96-443 La.App. 3 Cir. 11/20/96, Aymond v. R.J. Jones & Sons

Decision Date20 November 1996
Citation690 So.2d 769
Parties96-443 La.App. 3 Cir
CourtCourt of Appeal of Louisiana — District of US

Ralph W. Kennedy, Alexandria, for Marshall J. Aymond.

Skipper Maurice Drost, Sulphur, for R.J. Jones & Sons.

Before DOUCET, C.J., and SAUNDERS and AMY, JJ.

[96-443 La.App. 3 Cir. 1] AMY, Judge.

This is a worker's compensation case. The hearing officer found that plaintiff, Marshall Aymond, was entitled to temporary total disability benefits, supplemental earnings benefits, continuing medical benefits, statutory penalties of twelve percent on all amounts due, and attorney's fees in the amount of $2,500.00. Defendants, R.J. Jones & Sons, the employer, and its worker's compensation carrier, the Insurance Company for the State of Pennsylvania, appeal the hearing officer's ruling. For the reasons which follow, the decision of the hearing officer is affirmed.

DISCUSSION OF THE RECORD

In mid-April 1994, Marshall Aymond, who was employed by R.J. Jones & Sons as a truck driver, allegedly injured his lower back while loading plywood and "blackout" into a truck. The defendants began paying him worker's compensation benefits from the date of the alleged work-related accident until October 5, 1994. Subsequently, Aymond filed suit against the defendants, requesting reinstatement of benefits, medical expenses, penalties, and attorney's fees.
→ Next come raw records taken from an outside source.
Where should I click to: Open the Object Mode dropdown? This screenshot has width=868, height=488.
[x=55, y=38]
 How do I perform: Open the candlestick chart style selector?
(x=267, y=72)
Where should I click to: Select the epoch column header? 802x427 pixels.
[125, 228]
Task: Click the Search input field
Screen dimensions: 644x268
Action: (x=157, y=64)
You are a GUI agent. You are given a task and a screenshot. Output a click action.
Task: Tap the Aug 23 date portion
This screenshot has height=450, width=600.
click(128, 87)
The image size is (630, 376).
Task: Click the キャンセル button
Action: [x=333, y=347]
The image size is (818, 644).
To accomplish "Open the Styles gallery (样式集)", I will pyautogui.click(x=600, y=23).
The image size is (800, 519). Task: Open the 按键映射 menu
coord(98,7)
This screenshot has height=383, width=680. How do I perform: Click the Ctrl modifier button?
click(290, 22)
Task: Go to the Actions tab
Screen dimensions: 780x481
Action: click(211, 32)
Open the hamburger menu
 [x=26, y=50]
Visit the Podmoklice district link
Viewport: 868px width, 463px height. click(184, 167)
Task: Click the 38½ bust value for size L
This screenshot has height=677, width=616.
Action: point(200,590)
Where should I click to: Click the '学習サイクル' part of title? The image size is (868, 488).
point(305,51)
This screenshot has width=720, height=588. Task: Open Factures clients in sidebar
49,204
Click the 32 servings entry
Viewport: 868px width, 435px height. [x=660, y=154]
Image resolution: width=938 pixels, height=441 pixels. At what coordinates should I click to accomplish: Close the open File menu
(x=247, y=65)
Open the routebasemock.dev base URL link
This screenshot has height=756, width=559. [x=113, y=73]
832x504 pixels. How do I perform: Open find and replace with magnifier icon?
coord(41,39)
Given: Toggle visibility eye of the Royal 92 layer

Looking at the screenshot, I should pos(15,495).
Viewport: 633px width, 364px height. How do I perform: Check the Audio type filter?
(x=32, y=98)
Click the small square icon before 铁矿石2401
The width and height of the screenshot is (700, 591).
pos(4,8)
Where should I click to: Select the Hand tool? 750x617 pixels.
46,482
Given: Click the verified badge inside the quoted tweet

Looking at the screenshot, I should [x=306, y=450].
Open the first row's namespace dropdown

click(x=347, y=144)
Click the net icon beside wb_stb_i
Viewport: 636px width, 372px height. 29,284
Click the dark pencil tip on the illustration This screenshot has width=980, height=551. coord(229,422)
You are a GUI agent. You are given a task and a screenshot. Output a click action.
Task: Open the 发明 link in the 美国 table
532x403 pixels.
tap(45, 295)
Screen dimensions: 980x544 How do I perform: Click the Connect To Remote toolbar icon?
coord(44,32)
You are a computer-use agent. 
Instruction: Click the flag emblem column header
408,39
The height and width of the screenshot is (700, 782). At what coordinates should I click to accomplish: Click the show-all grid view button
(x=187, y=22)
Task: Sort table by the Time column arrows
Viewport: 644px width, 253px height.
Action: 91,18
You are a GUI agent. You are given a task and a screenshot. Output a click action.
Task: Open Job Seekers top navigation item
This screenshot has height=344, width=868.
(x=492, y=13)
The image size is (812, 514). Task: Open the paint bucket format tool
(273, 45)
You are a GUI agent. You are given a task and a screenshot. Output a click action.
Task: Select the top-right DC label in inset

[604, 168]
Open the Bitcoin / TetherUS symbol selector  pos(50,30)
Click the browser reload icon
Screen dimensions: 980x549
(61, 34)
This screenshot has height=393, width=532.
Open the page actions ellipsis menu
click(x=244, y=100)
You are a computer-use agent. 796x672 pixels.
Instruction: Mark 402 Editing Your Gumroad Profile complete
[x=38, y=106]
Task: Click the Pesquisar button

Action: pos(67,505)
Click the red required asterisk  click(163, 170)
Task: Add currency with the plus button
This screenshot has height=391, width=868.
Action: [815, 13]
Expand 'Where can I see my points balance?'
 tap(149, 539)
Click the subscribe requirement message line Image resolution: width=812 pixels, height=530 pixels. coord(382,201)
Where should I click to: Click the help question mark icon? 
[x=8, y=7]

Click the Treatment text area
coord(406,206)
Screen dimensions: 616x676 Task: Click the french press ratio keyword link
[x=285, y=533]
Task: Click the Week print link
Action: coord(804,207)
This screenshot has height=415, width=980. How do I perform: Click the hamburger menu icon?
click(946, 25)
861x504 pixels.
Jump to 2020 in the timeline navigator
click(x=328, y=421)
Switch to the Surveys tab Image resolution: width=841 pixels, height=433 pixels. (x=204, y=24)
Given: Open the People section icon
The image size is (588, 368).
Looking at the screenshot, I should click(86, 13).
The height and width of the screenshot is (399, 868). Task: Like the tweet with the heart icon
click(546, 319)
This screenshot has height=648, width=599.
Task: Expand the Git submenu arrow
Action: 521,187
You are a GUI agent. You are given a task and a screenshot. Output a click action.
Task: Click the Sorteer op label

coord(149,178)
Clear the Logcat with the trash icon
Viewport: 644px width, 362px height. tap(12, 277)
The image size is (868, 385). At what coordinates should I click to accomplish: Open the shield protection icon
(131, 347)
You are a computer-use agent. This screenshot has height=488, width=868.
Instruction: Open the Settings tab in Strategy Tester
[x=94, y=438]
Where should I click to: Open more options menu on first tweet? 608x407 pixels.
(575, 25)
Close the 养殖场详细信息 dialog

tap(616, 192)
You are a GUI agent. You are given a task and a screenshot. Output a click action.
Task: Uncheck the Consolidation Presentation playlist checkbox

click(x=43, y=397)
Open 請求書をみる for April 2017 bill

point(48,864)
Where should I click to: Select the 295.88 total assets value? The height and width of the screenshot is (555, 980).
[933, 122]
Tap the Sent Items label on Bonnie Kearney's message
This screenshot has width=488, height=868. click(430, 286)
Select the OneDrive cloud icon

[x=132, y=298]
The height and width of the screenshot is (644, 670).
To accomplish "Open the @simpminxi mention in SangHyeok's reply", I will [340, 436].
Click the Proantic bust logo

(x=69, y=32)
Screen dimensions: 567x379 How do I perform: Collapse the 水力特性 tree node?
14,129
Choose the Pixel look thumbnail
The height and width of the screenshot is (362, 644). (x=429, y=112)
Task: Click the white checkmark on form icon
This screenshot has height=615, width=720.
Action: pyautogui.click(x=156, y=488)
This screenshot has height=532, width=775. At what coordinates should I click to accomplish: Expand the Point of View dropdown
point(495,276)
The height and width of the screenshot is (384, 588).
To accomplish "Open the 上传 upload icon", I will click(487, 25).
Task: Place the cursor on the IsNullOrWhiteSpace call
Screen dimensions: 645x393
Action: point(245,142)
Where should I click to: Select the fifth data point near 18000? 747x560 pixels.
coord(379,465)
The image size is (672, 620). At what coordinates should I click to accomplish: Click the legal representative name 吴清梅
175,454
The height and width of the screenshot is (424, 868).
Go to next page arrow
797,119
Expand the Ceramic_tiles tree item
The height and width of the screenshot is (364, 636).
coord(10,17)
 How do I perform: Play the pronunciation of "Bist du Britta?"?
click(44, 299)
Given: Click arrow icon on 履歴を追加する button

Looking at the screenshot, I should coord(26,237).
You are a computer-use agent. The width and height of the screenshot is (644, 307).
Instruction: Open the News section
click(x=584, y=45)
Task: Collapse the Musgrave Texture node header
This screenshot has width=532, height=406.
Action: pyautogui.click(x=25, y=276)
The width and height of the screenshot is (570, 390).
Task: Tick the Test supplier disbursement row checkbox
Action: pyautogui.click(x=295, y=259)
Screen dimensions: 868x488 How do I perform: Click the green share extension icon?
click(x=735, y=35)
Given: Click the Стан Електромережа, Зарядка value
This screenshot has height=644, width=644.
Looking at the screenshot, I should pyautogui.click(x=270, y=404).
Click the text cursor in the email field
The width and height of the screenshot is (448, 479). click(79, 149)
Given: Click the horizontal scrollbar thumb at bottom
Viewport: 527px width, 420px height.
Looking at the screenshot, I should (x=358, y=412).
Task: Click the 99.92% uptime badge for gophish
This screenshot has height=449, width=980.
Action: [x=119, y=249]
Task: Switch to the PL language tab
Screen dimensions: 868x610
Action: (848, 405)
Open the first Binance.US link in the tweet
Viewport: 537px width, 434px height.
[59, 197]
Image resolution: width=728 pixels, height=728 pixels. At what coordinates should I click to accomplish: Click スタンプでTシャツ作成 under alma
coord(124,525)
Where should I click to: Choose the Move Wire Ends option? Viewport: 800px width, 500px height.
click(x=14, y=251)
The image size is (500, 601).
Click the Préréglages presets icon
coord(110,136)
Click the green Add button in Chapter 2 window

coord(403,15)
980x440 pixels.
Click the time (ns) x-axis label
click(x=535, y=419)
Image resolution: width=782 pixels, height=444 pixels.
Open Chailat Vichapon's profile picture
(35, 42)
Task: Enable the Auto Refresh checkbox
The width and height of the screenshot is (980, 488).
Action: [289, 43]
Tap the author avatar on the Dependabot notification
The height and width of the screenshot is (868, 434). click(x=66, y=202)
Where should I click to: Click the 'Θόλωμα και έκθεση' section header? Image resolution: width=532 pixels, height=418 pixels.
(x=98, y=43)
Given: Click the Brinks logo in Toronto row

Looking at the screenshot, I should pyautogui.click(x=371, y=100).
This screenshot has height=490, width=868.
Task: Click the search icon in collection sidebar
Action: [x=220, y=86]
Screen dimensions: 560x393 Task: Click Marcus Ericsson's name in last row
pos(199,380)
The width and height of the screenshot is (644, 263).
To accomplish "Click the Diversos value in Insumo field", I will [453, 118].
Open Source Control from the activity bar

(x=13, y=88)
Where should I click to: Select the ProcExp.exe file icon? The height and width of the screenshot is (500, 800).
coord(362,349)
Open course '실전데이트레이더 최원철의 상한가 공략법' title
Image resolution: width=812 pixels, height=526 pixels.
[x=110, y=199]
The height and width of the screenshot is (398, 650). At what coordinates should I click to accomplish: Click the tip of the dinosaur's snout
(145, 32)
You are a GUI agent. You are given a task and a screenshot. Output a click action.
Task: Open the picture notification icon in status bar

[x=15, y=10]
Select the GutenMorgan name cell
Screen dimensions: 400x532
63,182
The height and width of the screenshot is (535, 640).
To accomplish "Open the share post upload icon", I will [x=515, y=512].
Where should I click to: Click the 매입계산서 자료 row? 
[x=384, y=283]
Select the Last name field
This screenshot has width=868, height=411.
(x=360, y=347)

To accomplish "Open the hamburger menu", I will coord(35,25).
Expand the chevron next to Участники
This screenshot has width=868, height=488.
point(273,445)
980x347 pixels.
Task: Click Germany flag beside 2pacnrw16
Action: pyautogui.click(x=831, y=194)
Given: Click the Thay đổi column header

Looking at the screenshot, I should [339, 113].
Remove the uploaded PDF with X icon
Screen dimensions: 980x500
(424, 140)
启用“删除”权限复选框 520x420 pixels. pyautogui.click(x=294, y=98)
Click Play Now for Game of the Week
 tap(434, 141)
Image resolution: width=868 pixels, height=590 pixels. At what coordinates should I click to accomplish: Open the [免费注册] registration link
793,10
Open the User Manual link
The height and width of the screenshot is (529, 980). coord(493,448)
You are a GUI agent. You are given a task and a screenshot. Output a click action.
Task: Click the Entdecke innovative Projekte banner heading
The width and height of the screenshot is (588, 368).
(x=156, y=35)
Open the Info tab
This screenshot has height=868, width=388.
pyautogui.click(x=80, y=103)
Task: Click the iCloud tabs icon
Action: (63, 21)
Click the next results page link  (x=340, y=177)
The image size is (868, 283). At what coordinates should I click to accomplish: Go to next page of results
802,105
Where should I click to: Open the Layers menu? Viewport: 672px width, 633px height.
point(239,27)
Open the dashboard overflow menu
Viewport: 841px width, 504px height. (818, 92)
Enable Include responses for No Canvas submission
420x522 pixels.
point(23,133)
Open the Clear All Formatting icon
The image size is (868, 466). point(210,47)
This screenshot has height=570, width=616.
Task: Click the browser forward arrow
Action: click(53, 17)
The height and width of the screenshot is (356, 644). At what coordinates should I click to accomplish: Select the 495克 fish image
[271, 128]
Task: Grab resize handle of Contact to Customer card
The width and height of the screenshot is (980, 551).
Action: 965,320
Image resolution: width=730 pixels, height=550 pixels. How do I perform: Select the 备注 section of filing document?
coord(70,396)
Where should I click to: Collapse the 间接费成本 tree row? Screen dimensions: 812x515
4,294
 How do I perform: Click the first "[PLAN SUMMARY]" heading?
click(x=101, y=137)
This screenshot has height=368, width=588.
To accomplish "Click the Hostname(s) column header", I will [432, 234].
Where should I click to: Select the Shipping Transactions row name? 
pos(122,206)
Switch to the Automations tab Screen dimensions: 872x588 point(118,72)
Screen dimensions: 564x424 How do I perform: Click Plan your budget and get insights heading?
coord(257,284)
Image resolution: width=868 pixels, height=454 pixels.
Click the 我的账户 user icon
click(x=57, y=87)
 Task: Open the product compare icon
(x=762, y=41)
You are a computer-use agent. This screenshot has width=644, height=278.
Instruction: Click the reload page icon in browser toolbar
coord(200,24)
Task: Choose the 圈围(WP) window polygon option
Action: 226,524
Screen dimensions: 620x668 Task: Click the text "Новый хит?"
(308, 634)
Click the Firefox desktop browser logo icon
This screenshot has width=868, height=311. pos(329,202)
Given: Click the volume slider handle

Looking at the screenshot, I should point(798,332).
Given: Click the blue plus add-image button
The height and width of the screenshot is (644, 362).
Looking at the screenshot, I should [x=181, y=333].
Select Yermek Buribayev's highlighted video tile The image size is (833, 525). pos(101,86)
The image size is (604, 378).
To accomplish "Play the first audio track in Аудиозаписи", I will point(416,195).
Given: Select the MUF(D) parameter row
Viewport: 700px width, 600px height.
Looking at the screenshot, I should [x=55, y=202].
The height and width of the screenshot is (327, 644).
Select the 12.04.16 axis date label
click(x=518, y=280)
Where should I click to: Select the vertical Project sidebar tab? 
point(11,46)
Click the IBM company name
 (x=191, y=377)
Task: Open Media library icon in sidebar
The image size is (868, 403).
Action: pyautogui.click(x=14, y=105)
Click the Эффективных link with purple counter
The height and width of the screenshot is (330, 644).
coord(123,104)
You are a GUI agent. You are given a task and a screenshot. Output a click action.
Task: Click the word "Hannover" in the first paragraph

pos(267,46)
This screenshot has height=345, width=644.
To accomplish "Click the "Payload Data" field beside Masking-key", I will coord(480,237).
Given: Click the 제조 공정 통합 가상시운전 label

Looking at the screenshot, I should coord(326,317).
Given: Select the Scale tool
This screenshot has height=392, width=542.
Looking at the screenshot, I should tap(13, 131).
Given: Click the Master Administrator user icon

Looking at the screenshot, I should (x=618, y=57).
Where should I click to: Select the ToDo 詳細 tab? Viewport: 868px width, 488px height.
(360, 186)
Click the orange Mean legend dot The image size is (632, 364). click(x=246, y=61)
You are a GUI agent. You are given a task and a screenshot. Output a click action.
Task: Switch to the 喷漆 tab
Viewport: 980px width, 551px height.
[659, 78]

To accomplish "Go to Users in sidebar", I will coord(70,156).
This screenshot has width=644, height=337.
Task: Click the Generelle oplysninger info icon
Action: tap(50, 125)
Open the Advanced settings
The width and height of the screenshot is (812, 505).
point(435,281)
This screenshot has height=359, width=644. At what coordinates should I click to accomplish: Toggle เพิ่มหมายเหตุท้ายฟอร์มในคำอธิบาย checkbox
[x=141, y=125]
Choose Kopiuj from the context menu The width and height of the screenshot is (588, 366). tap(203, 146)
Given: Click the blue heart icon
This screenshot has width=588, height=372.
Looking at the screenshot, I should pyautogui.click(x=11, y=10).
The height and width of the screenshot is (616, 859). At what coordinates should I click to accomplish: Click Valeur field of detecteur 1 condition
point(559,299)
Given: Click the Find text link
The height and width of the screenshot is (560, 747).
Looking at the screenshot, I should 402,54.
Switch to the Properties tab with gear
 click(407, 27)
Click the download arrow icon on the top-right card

[96-443 La.App. 3 Cir. 2] A hearing on the merits was held on September 28, 1995. At the start of the hearing, the parties stipulated that: (1) Aymond was employed with R.J. Jones & Sons at the time of the alleged work-related accident; (2) temporary total disability [TTD] benefits in the amount of $150.01 per week were paid to Aymond through October 5, 1994; and (3) in lieu of medical testimony, all medical records were admitted jointly and were complete to the best of their knowledge.

On October 12, 1995, the hearing officer ruled that Aymond was entitled to (1) TTD benefits in the amount of $99.66 per week through October 25, 1994; (2) supplemental earnings benefits effective October 26, 1994, until such time defendants provide vocational rehabilitation services to determine job availability and medical recommendations of Dr. Beurlot are followed; (3) continuing medical benefits for treatment which is reasonable and necessary and work related; and, (4) statutory penalties and $2,500.00 in attorney's fees for the defendants' unjustified termination of benefits.

The defendants appeal from that ruling and assert that the hearing officer erred in: (1) finding that Aymond proved there was a compensable work-related accident; (2) finding that Aymond was entitled to TTD benefits; and (3) awarding penalties, attorney's fees and costs. The defendants do not assign as error the award of Supplemental Earnings Benefits or continuing medical benefits.

LAW
WORK-RELATED ACCIDENT

The defendants contend that the hearing officer erred in finding that Aymond sustained his burden of proving that he suffered a work-related accident because they contend that "[t]he evidence presented by claimant leaves the issue of the source or [96-443 La.App. 3 Cir. 3] cause of the injury to speculation or conjecture as the objective physical evidence contradicts his story."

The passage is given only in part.